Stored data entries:
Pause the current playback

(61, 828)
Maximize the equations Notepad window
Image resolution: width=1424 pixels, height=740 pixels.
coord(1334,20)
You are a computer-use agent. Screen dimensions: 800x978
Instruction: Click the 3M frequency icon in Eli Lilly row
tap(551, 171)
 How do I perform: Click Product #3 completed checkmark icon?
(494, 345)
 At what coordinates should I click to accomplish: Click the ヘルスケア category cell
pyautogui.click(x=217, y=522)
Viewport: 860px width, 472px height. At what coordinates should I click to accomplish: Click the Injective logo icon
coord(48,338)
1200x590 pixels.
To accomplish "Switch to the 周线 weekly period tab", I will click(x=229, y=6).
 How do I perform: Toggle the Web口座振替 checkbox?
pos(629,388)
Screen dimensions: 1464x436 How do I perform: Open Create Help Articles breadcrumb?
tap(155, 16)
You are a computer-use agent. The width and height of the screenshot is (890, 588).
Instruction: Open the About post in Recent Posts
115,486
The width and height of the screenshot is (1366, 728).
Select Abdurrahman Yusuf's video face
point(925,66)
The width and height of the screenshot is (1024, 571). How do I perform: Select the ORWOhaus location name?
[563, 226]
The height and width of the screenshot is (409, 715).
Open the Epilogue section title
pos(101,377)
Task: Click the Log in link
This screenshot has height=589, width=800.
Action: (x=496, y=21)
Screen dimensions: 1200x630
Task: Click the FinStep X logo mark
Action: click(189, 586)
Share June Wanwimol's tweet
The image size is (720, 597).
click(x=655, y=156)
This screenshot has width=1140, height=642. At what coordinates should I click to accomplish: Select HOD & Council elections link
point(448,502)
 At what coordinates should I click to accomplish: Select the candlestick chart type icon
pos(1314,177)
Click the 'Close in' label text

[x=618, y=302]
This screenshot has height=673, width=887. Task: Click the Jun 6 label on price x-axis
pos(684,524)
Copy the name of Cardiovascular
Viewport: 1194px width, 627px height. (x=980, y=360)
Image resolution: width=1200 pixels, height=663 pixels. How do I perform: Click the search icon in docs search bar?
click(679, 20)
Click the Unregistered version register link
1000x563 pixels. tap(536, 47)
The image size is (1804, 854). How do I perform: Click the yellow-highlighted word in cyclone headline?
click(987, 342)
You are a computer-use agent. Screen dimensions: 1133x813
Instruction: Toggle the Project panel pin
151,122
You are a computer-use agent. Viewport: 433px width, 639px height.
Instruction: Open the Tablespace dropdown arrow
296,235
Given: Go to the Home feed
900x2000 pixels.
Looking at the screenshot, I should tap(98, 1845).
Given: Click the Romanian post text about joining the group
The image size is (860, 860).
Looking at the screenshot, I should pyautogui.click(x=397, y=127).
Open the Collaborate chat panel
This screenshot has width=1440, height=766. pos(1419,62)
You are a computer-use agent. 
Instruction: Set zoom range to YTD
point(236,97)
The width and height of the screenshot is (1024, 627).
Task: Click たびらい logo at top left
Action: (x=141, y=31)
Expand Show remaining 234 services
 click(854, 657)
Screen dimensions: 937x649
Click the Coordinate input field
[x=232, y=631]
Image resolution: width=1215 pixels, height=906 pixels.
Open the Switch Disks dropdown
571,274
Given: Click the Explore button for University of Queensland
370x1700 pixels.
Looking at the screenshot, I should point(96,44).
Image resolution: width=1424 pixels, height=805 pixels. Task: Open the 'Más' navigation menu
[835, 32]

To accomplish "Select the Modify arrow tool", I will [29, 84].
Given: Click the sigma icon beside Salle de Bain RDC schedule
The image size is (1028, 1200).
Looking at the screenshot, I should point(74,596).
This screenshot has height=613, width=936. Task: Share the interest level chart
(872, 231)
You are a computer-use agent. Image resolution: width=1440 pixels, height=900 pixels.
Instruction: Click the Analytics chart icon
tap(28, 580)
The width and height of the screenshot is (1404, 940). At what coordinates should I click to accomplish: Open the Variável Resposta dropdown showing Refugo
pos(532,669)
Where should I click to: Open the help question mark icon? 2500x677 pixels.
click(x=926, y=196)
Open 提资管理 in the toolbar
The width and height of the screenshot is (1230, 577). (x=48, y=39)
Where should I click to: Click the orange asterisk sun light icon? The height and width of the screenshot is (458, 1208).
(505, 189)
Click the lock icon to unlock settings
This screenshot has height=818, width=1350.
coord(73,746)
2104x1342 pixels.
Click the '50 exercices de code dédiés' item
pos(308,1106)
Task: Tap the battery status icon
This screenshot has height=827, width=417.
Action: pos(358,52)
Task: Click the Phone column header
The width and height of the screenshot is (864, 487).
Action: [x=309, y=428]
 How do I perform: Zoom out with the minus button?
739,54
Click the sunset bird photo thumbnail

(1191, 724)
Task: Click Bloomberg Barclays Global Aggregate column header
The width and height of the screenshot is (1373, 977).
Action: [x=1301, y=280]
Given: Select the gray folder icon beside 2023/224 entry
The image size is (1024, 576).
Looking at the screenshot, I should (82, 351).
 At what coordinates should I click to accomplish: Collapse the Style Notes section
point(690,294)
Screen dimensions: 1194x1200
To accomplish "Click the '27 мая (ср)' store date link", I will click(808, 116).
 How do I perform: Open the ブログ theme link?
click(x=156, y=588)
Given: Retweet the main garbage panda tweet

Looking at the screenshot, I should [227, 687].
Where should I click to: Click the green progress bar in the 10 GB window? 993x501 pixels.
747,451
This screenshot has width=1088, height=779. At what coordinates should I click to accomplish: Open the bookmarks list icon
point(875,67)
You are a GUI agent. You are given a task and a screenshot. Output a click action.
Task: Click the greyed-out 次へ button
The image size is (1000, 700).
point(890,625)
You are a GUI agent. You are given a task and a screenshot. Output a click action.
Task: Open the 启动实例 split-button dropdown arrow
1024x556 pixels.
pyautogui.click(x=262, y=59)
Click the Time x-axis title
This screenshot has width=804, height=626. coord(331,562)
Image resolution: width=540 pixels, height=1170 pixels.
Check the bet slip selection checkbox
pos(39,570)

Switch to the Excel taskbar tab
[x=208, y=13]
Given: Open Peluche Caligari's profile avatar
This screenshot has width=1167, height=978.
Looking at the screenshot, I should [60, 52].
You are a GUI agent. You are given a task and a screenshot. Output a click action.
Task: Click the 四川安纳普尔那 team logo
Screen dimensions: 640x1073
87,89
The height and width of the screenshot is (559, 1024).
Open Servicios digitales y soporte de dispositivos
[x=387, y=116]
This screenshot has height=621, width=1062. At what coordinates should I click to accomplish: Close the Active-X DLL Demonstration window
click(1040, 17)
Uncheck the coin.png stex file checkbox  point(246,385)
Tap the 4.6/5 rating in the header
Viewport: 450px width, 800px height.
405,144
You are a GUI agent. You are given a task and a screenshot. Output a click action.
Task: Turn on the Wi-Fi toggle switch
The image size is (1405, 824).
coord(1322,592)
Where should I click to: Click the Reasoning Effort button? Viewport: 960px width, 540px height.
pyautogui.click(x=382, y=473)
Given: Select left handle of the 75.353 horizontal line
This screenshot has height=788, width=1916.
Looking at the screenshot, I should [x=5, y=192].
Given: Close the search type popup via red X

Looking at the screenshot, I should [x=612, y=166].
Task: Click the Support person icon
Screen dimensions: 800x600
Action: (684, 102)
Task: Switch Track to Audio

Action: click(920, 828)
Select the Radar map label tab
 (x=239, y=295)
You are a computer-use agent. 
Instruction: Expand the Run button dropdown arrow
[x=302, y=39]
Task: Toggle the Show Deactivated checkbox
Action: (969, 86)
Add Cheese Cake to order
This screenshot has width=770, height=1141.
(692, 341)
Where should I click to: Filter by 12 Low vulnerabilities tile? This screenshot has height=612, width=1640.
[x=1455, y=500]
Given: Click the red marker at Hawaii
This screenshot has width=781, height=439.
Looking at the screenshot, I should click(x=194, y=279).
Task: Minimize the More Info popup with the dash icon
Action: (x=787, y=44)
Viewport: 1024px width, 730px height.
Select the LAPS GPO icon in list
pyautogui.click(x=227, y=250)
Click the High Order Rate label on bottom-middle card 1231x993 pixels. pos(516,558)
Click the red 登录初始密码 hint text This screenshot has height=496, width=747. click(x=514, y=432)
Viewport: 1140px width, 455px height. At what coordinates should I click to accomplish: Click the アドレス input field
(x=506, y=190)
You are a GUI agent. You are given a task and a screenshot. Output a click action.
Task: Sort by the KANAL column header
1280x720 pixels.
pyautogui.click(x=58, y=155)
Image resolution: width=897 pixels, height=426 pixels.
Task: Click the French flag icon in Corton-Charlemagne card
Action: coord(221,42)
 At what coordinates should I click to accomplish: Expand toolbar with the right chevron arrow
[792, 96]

Exercise aim
Which lines in the data above hold the string "column"? Return each of them.

Written answer
Task: Click the Phone column header
Task: Click Bloomberg Barclays Global Aggregate column header
Task: Sort by the KANAL column header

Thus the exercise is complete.